過疎化が進む新潟市西蒲区の角田浜地区周辺の振興を図ろうと、同地区でワイナリーを営む瀬戸潔さん(52)が、周辺の豊かな自然などを巡るツアーを取り入れた「観光ワイナリー」を始めた。同地区はワイナリーの密集地として知られているが、周辺観光と一体化した試みは初めて。瀬戸さんは「風光明媚(めいび)なこの土地の魅力を多くの人に知ってもらえれば」と意気込んでいる。(清水綾)

「あの鳥はヘラサギといって、日本でも年間十数羽しか飛来しない珍しい鳥なんです」。22日午前7時半頃、水鳥の重要な生息地としてラムサール条約の登録湿地・佐潟(同市西区)で実施された初のツアー。参加者12人はボランティアガイドの説明に耳を傾けながら、双眼鏡を片手に渡り鳥などを観察して歩いた。

1時間半ほど散歩した後、車で約10分の距離にある瀬戸さんのワイナリー「カンティーナ・ジーオセット」へ移動。市内のイタリア料理店から取り寄せた温かいスープやサンドイッチに舌鼓を打ちながら「あんな鳥初めて見た」、「この店の料理は本当においしい」などと談笑した。

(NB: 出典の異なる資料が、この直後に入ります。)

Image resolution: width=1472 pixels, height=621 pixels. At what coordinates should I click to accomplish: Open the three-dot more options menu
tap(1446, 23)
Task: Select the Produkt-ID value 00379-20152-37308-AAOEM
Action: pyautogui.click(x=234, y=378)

参加費は食事代の2000円のみ。無料でワインの試飲もでき、店のワインをお土産に買っていく参加者もいるなど好評だった。

東京都出身の瀬戸さんは広告会社に勤めていたが、ワインの製造に傾倒し、2010年に脱サラ。その自然にほれ込んでいた角田浜に昨年6月、ワイナリーを開いた。「本業のワイン造りも角田浜の砂丘や自然の恵み、地域の人に支えられてできるもの」と考え、ツアーを企画した。佐潟のボランティアガイドの協力も得て、インターネットなどで参加者を募集した。

市によると、昨年9月末現在で角田浜の人口619人のうち、65歳以上は200人と高齢化が進む。豊かな自然と温泉、農産物や酒の特産品など地域の魅力はたくさんあるが、若者の流出に歯止めがかからない。瀬戸さんは県外からの観光客を誘致する以上に、地域が自らの魅力を再認識し、発信する活力となるのを期待し、地域目線でツアーを企画したという。

近くの越前浜地区からツアーに参加した男性は「新しい地元の過ごし方を教えてもらった」と喜ぶ一方、「ほとんど歩いている人は見なかったな」と地域の実情を再認識していた。

農業経験もない瀬戸さんにとって蔵の経営は「やはり大変」だが、「店だけが繁盛しても意味がない。町全体を活気づけたい」と話す。公共交通の接続の悪さなど観光客を呼び込むための課題は山積みだが、初めの一歩となるイベントを終えた瀬戸さんは「まだ漁港や山など、伝えたい魅力はたくさんある。時間が許す限り発信していきたい」と次への意欲を見せている。

次回は4月に開催される「越前浜春祭り」に合わせた企画を計画中だ。